Man Walks into a Room
- Author: Nicole Krauss
- Language: English
- Genre: Novel
- Publisher: Doubleday
- Publication date: 2002
- Publication place: United States
- ISBN: 9781407413365
- OCLC: 809413112
- Followed by: The History of Love (2005)

= Man Walks into a Room =

2002 novel by Nicole Krauss

Man Walks into a Room, published in the United States by Doubleday on May 1, 2002, is the first novel by American writer Nicole Krauss.

Set in 1957 and the present day, the novel, which is a meditation on memory and personal history, solitude and intimacy, tells the story of Samson Greene, a young and popular professor at Columbia University in New York City, who is found wandering in the Nevada desert with no memory of his previous life.

==Plot==
Samson Greene is found wandering in the Nevada desert and is identified by the ID in his wallet as he has no recollection of who he is or how he got there. Tests reveal that Samson has a cherry-sized tumour in his brain and after the tumour is removed and found to be benign, Samson finds that he has no memories past the age of 12.

Although his wife, Anna, holds out hope that Samson will eventually recover and remember her, Samson does not. Eventually the strain between them grows great as Samson grows less fond of Anna and bonds with a former student of his, Lana. Samson and his wife decides to separate and Samson sublets an apartment from Lana, who has temporarily moved to attend film school at UCLA. He receives a call from Dr. Ray Malcolm who invites him to come to Los Angeles and be a part of his experimental procedures.

While in Los Angeles being tested Samson meets Donald, a man who is working with Ray and his team so that they can extract one of his memories. After Donald's memory is extracted Samson agrees to be the first subject to have a memory transferred into his brain. When the procedure succeeds he is left with violent images of nuclear weapons testing which upset him and cause him to leave the clinic and search for Donald.

In Vegas, when Samson is unable to contact Donald he returns to the hospital where they removed his brain tumour and steals the slides with the samples of his tumour on them before running to his great-uncle Max's retirement home, hoping to find out where his mother is buried.

While visiting Max, who has dementia, Samson realizes his mother was cremated and buried under the magnolia tree in his childhood home. He returns there and buries the slides of his tumour in the ground with his mother.

==Reception==
The novel was critically acclaimed.
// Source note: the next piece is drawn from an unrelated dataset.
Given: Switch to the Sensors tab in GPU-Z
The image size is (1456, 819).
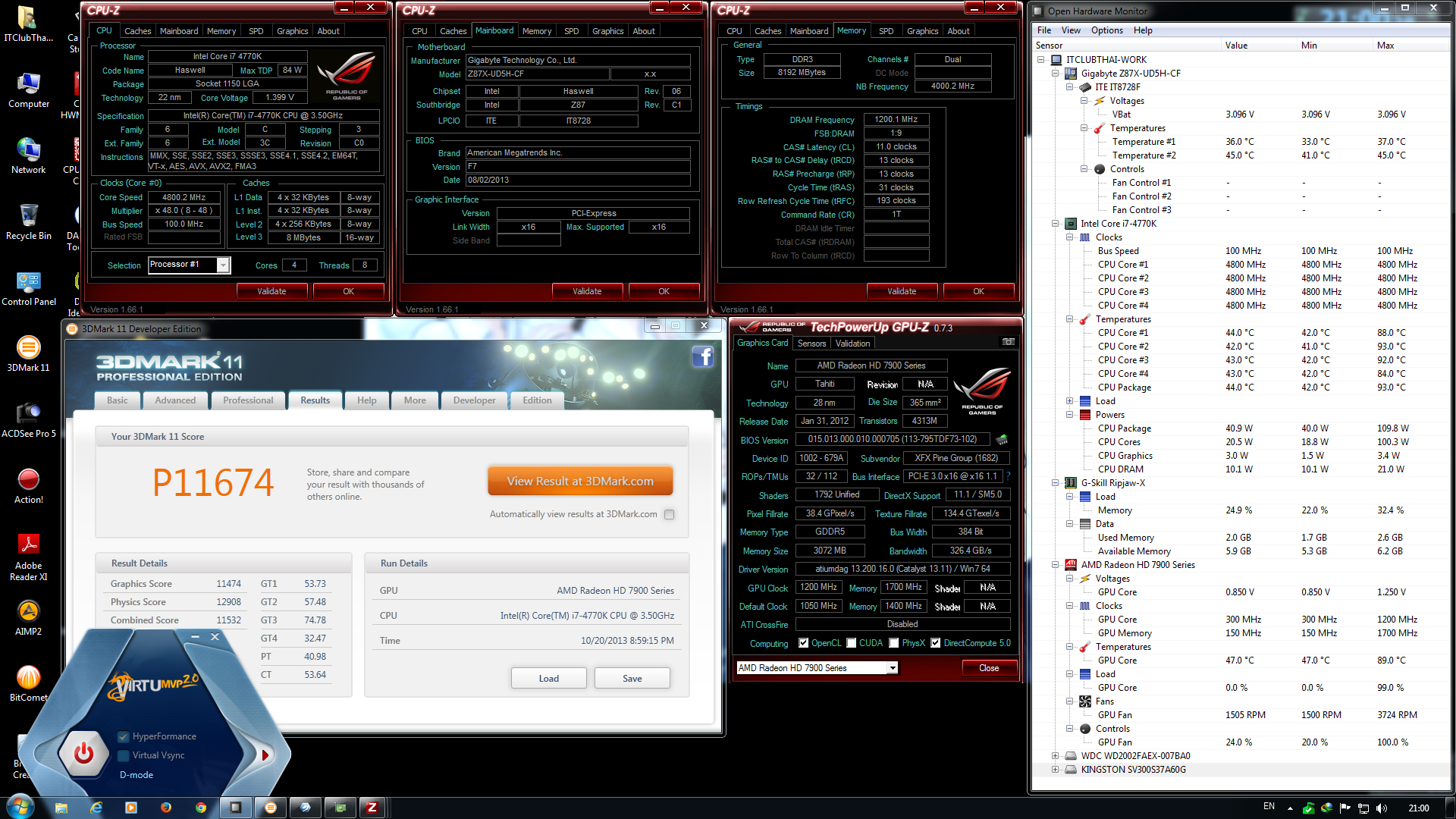Looking at the screenshot, I should point(811,344).
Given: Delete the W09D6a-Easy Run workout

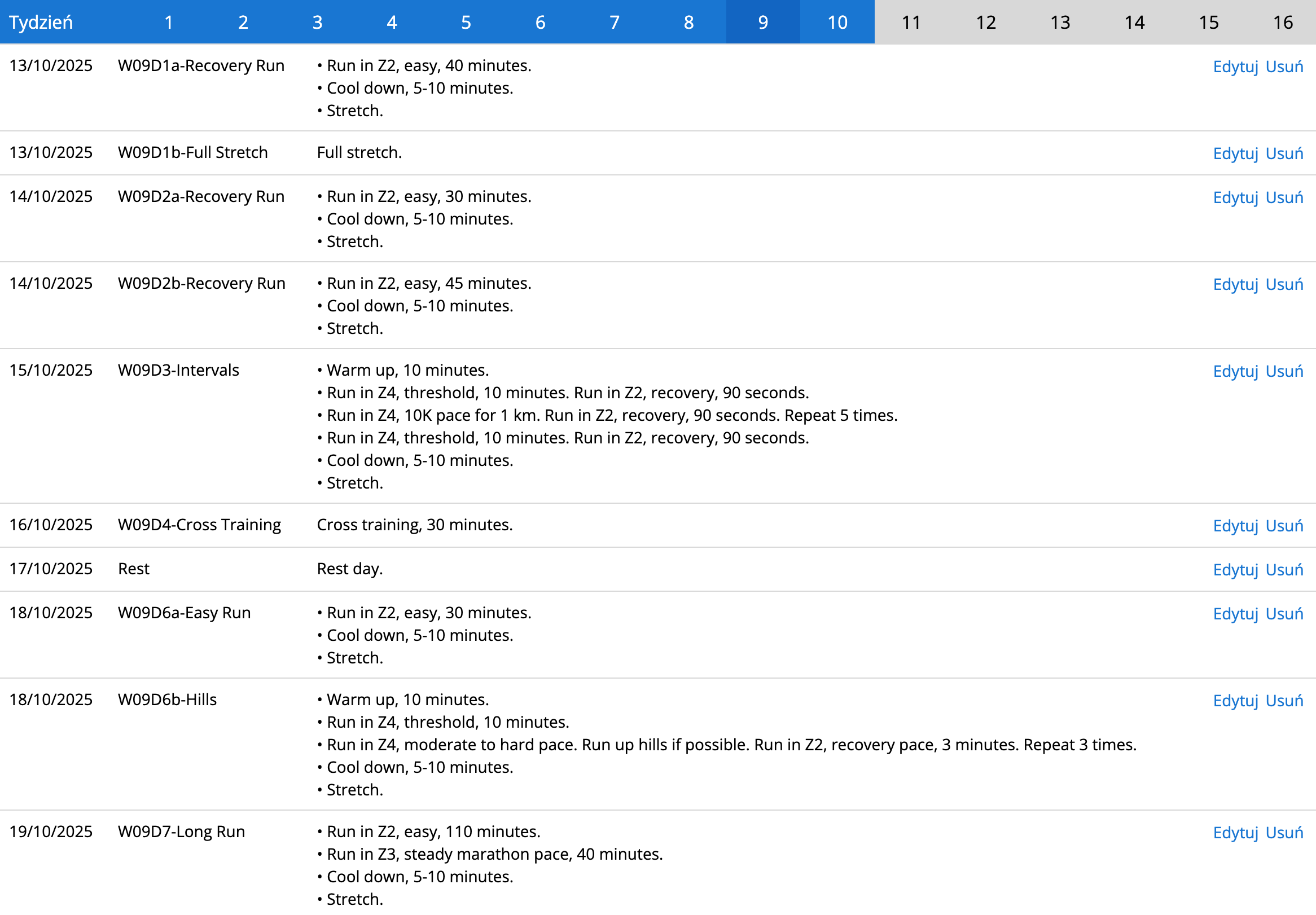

Joy Press, writing in The Village Voice, said: "Krauss is a fluent, thoughtful writer who takes on a lot of complex ideas and rarely loses her grip on them... Man Walks into a Room is a chilling addition to the annals of amnesia lit. It's a novel that grapples with the ephemeral experience of being human and the realization that we create a lifetime of memories that vanish when we do". Gillian Flynn, in a review for Entertainment Weekly, described Krauss's prose as "casually dazzling, as are the ideas she explores through Samson". The novel won praise from Susan Sontag and was a finalist for the Los Angeles Times Book Prize.

Clay Smith, in a review for The Austin Chronicle, said: "This is a novel of ideas, with a plot that occasionally reads like a 'plot of emptiness,' as Samson once considers describing his own mind to a taxi driver. Krauss is an ambitious writer with a penchant for putting as many observations as possible in her first novel, when just a description would be sufficient... Often enough in Man Walks into a Room, you get plot description and a lesson. After finishing the last page, however, what endures is the recognition that Krauss observes with discerning, moving eyes that don't miss a thing."